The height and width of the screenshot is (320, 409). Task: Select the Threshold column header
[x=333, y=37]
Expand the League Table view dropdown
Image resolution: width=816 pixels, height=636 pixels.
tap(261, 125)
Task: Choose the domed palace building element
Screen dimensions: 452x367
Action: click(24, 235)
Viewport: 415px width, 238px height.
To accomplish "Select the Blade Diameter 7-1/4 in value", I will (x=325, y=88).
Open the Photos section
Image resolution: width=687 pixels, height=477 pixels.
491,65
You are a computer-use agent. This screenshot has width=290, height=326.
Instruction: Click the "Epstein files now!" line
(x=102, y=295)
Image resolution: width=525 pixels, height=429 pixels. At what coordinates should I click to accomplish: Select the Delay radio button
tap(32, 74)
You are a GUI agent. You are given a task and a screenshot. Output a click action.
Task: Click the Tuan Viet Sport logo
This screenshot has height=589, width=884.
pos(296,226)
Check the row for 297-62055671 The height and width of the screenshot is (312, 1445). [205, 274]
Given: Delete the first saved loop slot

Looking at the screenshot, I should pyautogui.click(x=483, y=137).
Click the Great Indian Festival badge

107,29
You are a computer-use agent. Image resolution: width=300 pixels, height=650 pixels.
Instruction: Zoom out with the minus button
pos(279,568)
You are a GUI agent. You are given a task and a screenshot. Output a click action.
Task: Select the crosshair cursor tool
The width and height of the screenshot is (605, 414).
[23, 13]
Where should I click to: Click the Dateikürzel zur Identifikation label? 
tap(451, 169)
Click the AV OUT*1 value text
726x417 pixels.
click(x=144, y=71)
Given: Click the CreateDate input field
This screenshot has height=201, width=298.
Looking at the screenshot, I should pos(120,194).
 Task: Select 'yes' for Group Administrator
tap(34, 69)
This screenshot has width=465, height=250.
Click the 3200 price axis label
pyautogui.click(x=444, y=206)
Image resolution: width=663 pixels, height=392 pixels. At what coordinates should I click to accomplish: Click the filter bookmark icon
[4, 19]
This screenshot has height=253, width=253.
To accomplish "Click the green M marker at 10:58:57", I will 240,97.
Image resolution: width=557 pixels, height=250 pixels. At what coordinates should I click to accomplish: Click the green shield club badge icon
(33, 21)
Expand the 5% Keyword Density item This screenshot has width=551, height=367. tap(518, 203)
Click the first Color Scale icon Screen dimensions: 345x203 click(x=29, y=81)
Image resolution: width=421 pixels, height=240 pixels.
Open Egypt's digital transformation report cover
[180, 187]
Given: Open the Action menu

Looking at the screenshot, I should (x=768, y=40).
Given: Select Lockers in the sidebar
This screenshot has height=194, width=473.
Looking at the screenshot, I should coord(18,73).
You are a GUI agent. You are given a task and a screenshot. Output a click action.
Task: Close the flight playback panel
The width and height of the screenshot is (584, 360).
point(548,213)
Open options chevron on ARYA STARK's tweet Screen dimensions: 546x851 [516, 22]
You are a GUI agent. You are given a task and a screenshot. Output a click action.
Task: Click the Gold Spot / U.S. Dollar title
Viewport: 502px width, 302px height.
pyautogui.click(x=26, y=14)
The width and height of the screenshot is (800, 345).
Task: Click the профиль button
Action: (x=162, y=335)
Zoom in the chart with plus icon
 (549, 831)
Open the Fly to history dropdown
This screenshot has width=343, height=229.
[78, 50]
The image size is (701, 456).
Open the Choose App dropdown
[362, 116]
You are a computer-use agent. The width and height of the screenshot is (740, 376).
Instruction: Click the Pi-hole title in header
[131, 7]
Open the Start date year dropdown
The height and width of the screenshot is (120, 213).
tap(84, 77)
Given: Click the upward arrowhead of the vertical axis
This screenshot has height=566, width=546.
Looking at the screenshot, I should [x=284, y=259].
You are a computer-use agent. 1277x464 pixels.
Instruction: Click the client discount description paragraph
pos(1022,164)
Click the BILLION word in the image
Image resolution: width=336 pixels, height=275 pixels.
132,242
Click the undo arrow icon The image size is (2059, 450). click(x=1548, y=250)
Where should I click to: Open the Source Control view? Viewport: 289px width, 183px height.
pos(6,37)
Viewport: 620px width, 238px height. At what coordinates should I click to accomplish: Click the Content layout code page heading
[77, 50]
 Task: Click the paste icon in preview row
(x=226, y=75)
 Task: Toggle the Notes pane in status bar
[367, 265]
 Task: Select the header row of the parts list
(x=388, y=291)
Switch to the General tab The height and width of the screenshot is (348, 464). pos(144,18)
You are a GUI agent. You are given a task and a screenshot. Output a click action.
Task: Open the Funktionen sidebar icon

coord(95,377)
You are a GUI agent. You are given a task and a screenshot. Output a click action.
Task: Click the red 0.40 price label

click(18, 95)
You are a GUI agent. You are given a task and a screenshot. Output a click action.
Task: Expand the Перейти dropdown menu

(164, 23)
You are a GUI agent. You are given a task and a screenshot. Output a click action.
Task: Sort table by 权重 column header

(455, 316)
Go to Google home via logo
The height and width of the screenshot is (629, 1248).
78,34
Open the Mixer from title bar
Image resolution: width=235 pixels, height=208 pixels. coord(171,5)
* * * *
__Task goal__
Every line above should be duplicated exactly as it stands.

__Worked solution__
The height and width of the screenshot is (320, 409). Task: Select the Threshold column header
[x=333, y=37]
Expand the League Table view dropdown
Image resolution: width=816 pixels, height=636 pixels.
tap(261, 125)
Task: Choose the domed palace building element
Screen dimensions: 452x367
Action: click(24, 235)
Viewport: 415px width, 238px height.
To accomplish "Select the Blade Diameter 7-1/4 in value", I will (x=325, y=88).
Open the Photos section
Image resolution: width=687 pixels, height=477 pixels.
491,65
You are a computer-use agent. This screenshot has width=290, height=326.
Instruction: Click the "Epstein files now!" line
(x=102, y=295)
Image resolution: width=525 pixels, height=429 pixels. At what coordinates should I click to accomplish: Select the Delay radio button
tap(32, 74)
You are a GUI agent. You are given a task and a screenshot. Output a click action.
Task: Click the Tuan Viet Sport logo
This screenshot has height=589, width=884.
pos(296,226)
Check the row for 297-62055671 The height and width of the screenshot is (312, 1445). [205, 274]
Given: Delete the first saved loop slot

Looking at the screenshot, I should pyautogui.click(x=483, y=137).
Click the Great Indian Festival badge

107,29
You are a computer-use agent. Image resolution: width=300 pixels, height=650 pixels.
Instruction: Zoom out with the minus button
pos(279,568)
You are a GUI agent. You are given a task and a screenshot. Output a click action.
Task: Select the crosshair cursor tool
The width and height of the screenshot is (605, 414).
[23, 13]
Where should I click to: Click the Dateikürzel zur Identifikation label? 
tap(451, 169)
Click the AV OUT*1 value text
726x417 pixels.
click(x=144, y=71)
Given: Click the CreateDate input field
This screenshot has height=201, width=298.
Looking at the screenshot, I should pos(120,194).
 Task: Select 'yes' for Group Administrator
tap(34, 69)
This screenshot has width=465, height=250.
Click the 3200 price axis label
pyautogui.click(x=444, y=206)
Image resolution: width=663 pixels, height=392 pixels. At what coordinates should I click to accomplish: Click the filter bookmark icon
[4, 19]
This screenshot has height=253, width=253.
To accomplish "Click the green M marker at 10:58:57", I will 240,97.
Image resolution: width=557 pixels, height=250 pixels. At what coordinates should I click to accomplish: Click the green shield club badge icon
(33, 21)
Expand the 5% Keyword Density item This screenshot has width=551, height=367. tap(518, 203)
Click the first Color Scale icon Screen dimensions: 345x203 click(x=29, y=81)
Image resolution: width=421 pixels, height=240 pixels.
Open Egypt's digital transformation report cover
[180, 187]
Given: Open the Action menu

Looking at the screenshot, I should (x=768, y=40).
Given: Select Lockers in the sidebar
This screenshot has height=194, width=473.
Looking at the screenshot, I should coord(18,73).
You are a GUI agent. You are given a task and a screenshot. Output a click action.
Task: Close the flight playback panel
The width and height of the screenshot is (584, 360).
point(548,213)
Open options chevron on ARYA STARK's tweet Screen dimensions: 546x851 [516, 22]
You are a GUI agent. You are given a task and a screenshot. Output a click action.
Task: Click the Gold Spot / U.S. Dollar title
Viewport: 502px width, 302px height.
pyautogui.click(x=26, y=14)
The width and height of the screenshot is (800, 345).
Task: Click the профиль button
Action: (x=162, y=335)
Zoom in the chart with plus icon
 (549, 831)
Open the Fly to history dropdown
This screenshot has width=343, height=229.
[78, 50]
The image size is (701, 456).
Open the Choose App dropdown
[362, 116]
You are a computer-use agent. The width and height of the screenshot is (740, 376).
Instruction: Click the Pi-hole title in header
[131, 7]
Open the Start date year dropdown
The height and width of the screenshot is (120, 213).
tap(84, 77)
Given: Click the upward arrowhead of the vertical axis
This screenshot has height=566, width=546.
Looking at the screenshot, I should [x=284, y=259].
You are a computer-use agent. 1277x464 pixels.
Instruction: Click the client discount description paragraph
pos(1022,164)
Click the BILLION word in the image
Image resolution: width=336 pixels, height=275 pixels.
132,242
Click the undo arrow icon The image size is (2059, 450). click(x=1548, y=250)
Where should I click to: Open the Source Control view? Viewport: 289px width, 183px height.
pos(6,37)
Viewport: 620px width, 238px height. At what coordinates should I click to accomplish: Click the Content layout code page heading
[77, 50]
 Task: Click the paste icon in preview row
(x=226, y=75)
 Task: Toggle the Notes pane in status bar
[367, 265]
 Task: Select the header row of the parts list
(x=388, y=291)
Switch to the General tab The height and width of the screenshot is (348, 464). pos(144,18)
You are a GUI agent. You are given a task and a screenshot. Output a click action.
Task: Open the Funktionen sidebar icon

coord(95,377)
You are a GUI agent. You are given a task and a screenshot. Output a click action.
Task: Click the red 0.40 price label

click(18, 95)
You are a GUI agent. You are given a task and a screenshot. Output a click action.
Task: Expand the Перейти dropdown menu

(164, 23)
You are a GUI agent. You are given a task and a screenshot. Output a click action.
Task: Sort table by 权重 column header

(455, 316)
Go to Google home via logo
The height and width of the screenshot is (629, 1248).
78,34
Open the Mixer from title bar
Image resolution: width=235 pixels, height=208 pixels. coord(171,5)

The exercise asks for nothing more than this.